*YOUR TASK*
Copy task for the material below: print the line with "You are a computer-use agent." and every line after it to the end, exactly as written, without the pictures.

── PROVIDED RECORDS

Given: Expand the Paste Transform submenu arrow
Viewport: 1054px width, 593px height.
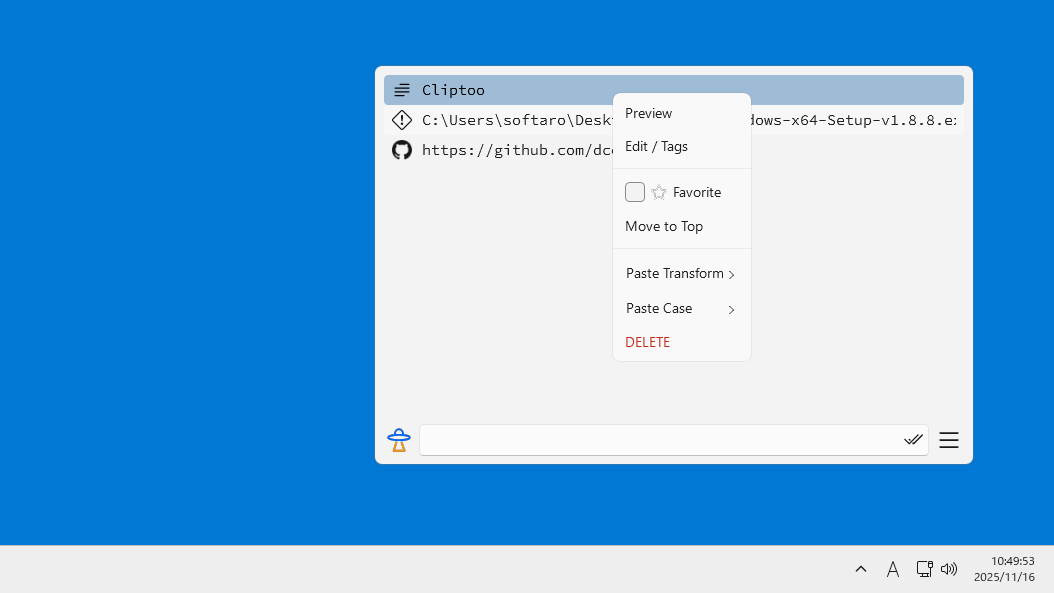Looking at the screenshot, I should (x=732, y=275).
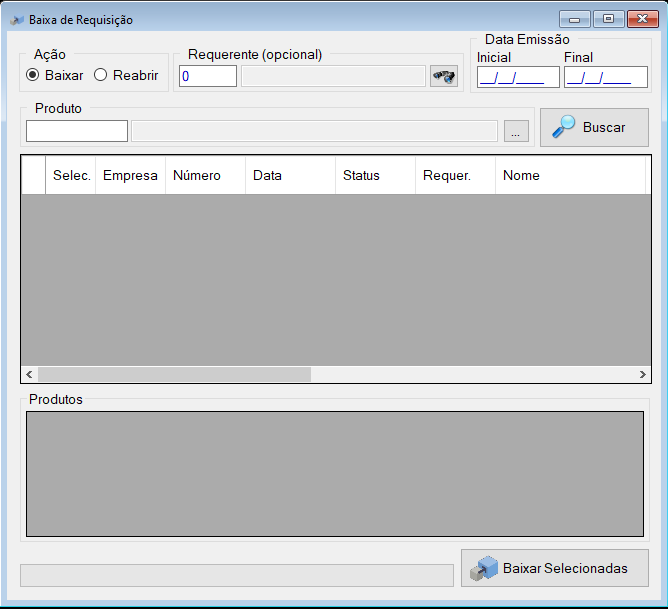Click the magnifying glass Buscar button
This screenshot has height=609, width=668.
point(594,127)
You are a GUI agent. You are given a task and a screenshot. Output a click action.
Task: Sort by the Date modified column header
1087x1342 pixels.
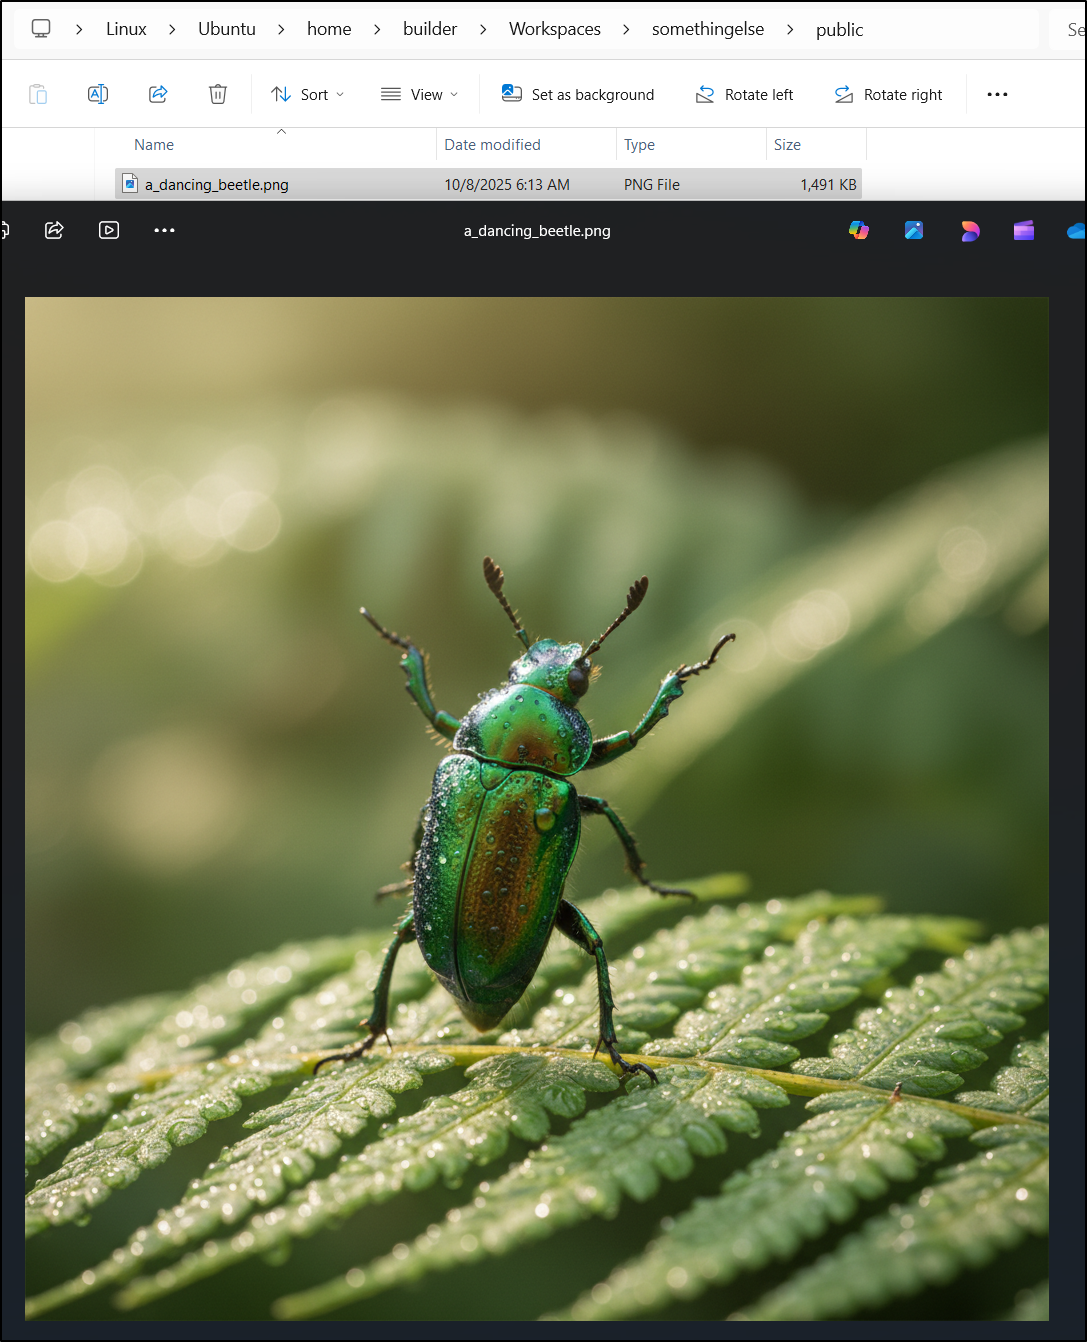click(492, 145)
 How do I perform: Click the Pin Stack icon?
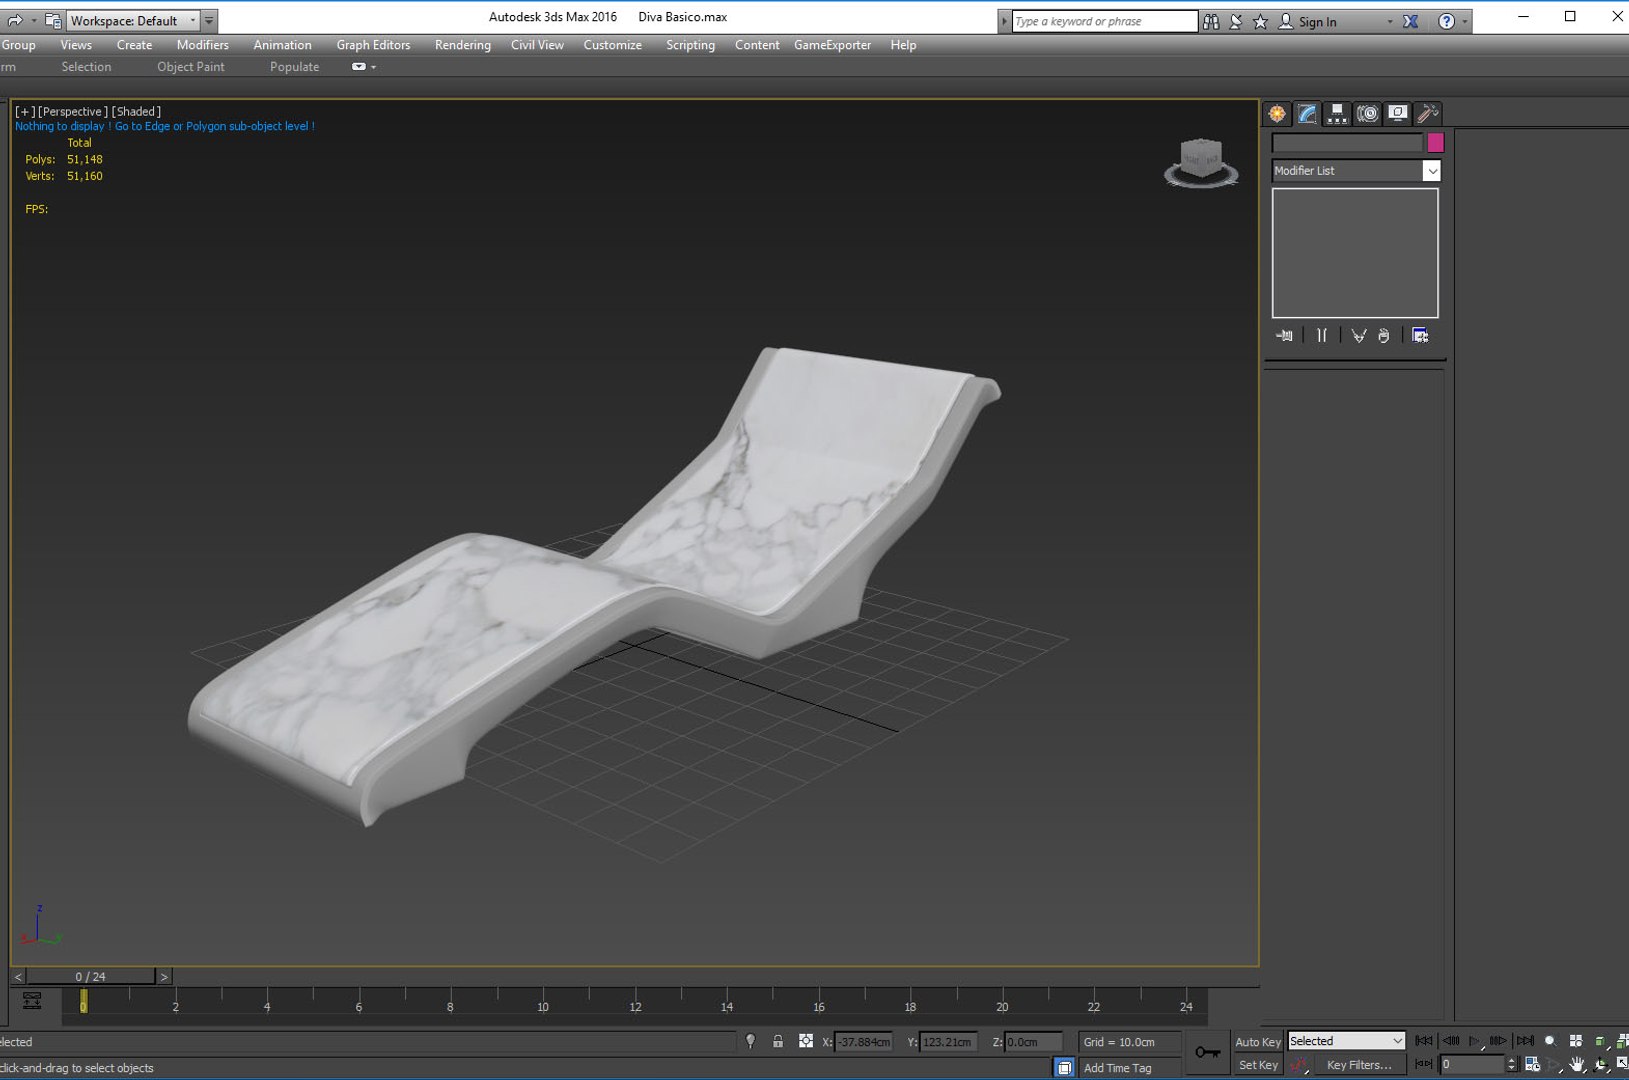(1285, 336)
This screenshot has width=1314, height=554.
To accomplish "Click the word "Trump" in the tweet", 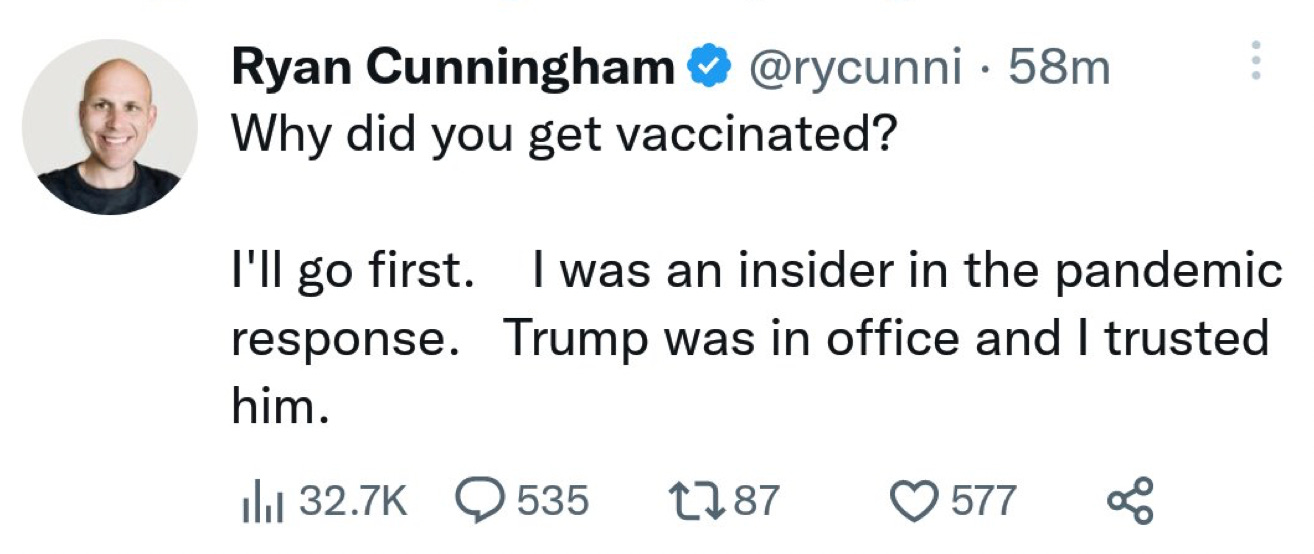I will 573,342.
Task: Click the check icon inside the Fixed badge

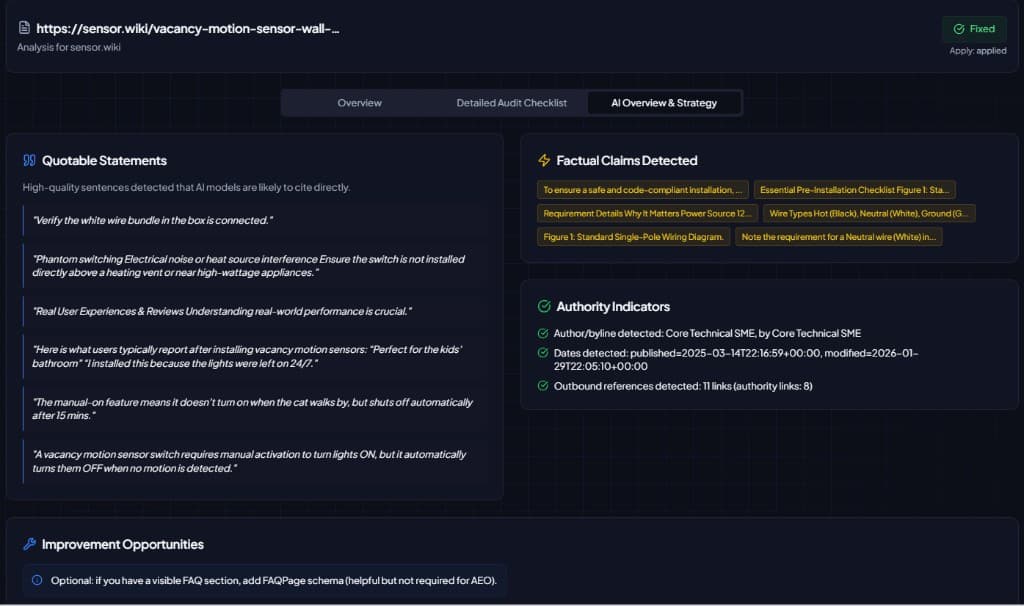Action: [x=959, y=29]
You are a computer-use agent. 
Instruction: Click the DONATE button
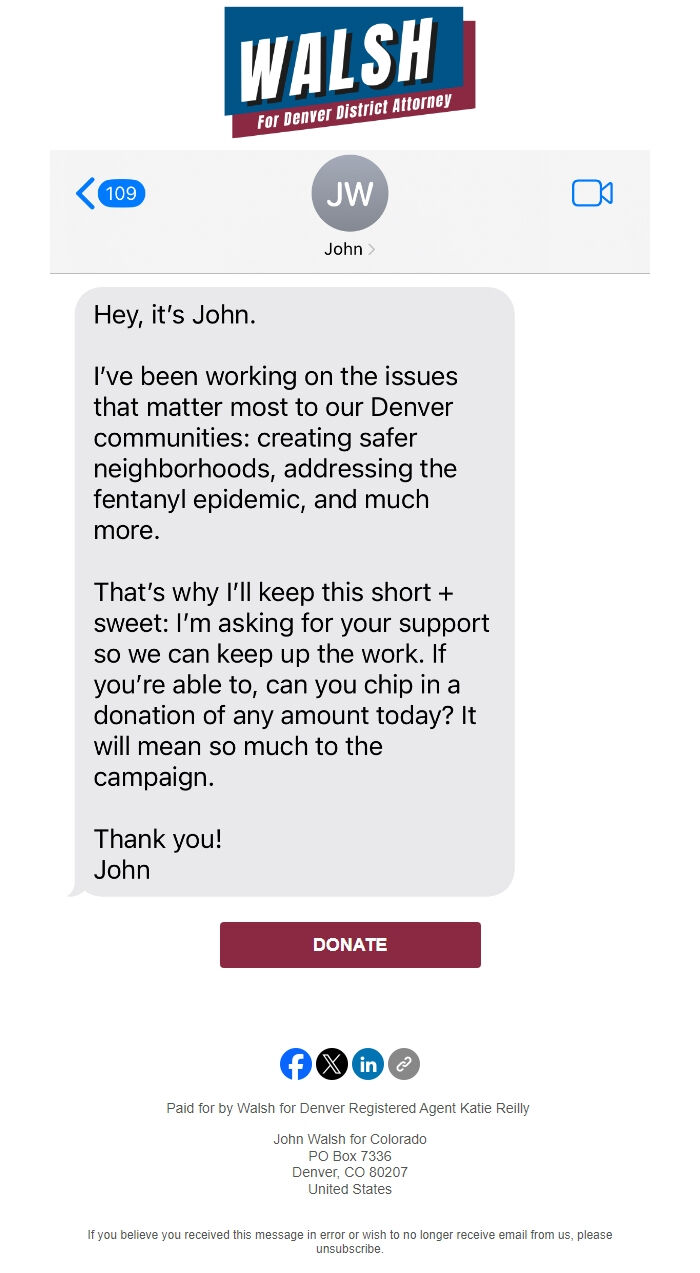point(349,944)
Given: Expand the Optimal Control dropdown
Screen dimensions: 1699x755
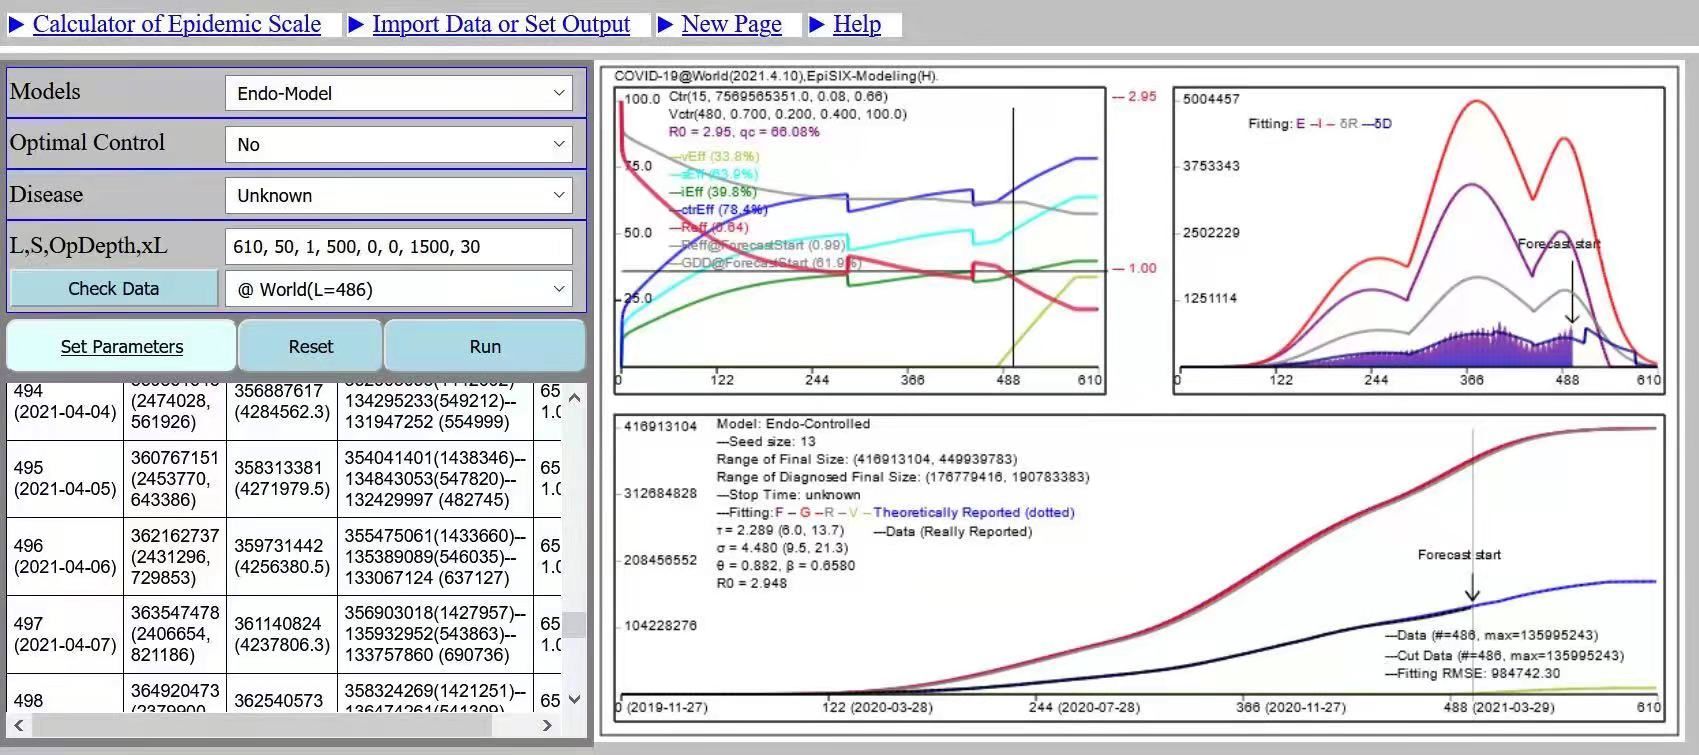Looking at the screenshot, I should pyautogui.click(x=399, y=144).
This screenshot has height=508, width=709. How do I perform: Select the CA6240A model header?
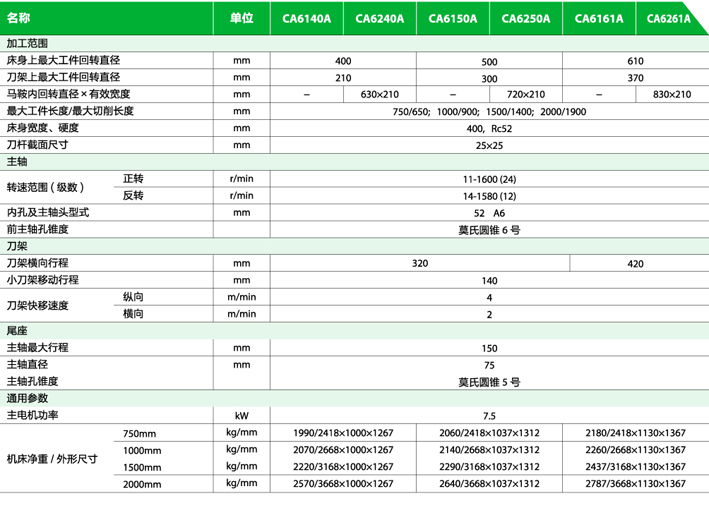tap(380, 18)
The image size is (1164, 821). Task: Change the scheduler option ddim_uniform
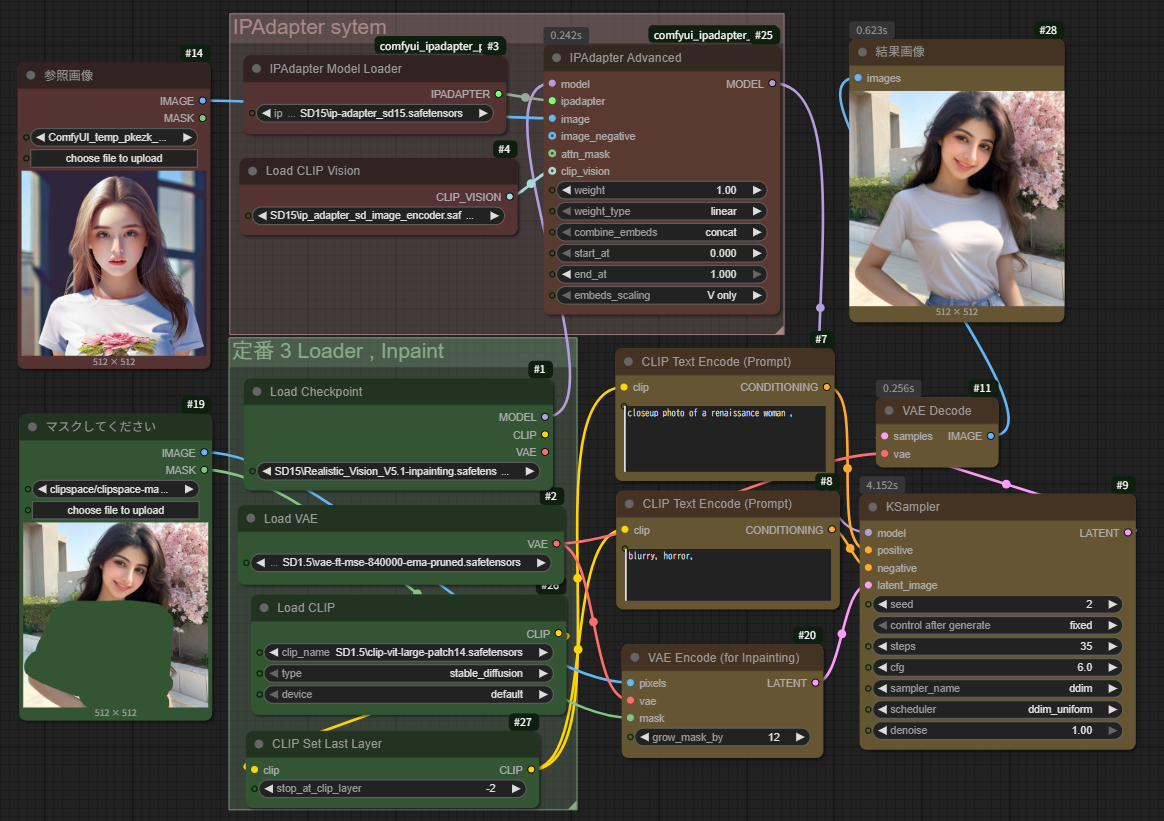[996, 710]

────

*RESPONSE*
You are a computer-use agent. 
Instruction: Click the DONATE button
point(349,944)
Given: Expand the Optimal Control dropdown
Screen dimensions: 1699x755
Looking at the screenshot, I should pyautogui.click(x=399, y=144).
This screenshot has height=508, width=709. How do I perform: Select the CA6240A model header?
tap(380, 18)
The image size is (1164, 821). Task: Change the scheduler option ddim_uniform
[996, 710]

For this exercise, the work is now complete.